Minister Gordhan is quoted as stating that the guarantees will only be considered once the airline has a new board and executive team. This‚ Gordhan told a business breakfast‚ would require a “whole new board” of “credible people… with the right balance of skill and exposure”.
According to Parmi Natesan, Executive: Centre for Corporate Governance at the Institute of Directors in Southern Africa (IoDSA), “The IoDSA’s Board Appraisal Benchmark Study shows that public sector boards perform less well than those in the private sector. One of the reasons for this, sited by public sector board members themselves, is that board members are often political appointees, and thus lack the necessary knowledge, skills, experience and independence to fulfil their roles adequately.”
The IoDSA’s Board Appraisal Benchmark Study concluded that board composition is probably the single most important governance factor in respect of an organisation’s future success. Interviews with members of these boards indicate that key challenges include the fact that incorrect criteria are used in appointing board members, lines of accountability are not clear, and a lack of industry knowledge resulting from the high turnover of ministers, MECs and directors.
Need for professional directors
“When it comes to appointing new members to the SAA board, it would be wise to ensure they have the correct knowledge and skills—public-sector directors have a tough job and the company’s performance is dependent on their competence,” Natesan says.
“Directors generally have such an important role to play, and the issues they face are so complex, that a new cadre of professional directors is required.”
In response to this need, the IoDSA has introduced a formal professional designation for directors, the Chartered Director(SA) or CD(SA).
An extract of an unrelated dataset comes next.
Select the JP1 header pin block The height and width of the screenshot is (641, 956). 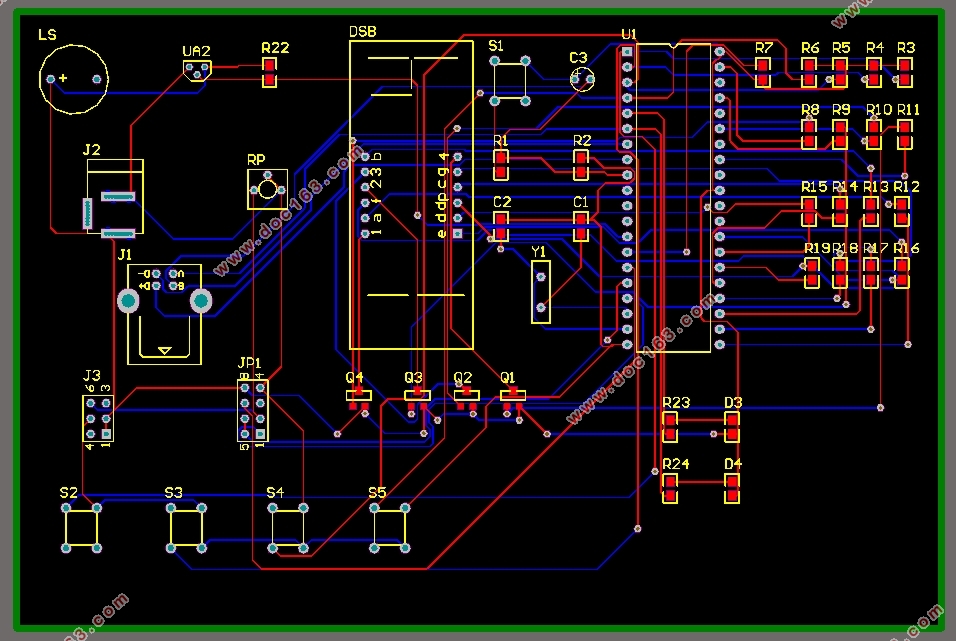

In addition, a structured pathway has been designed to enable directors/aspiring directors to acquire the director competencies they need to complement their existing business skills whilst working towards the designation. The CD(SA) designation also enables directors to demonstrate objectively their fitness to serve on a board, and provides a vehicle for continuing professional development.
“While the pool of CD(SA)s is still relatively small, the pathway and ultimate designation should be used as a benchmark for competency to serve as a director in South Africa,” says Natesan. “If SAA is to turn the corner, it needs board members with the right knowledge, skills and personal competencies; and a clear understanding of their responsibilities to the organisation, to the state and, ultimately, to the citizens.”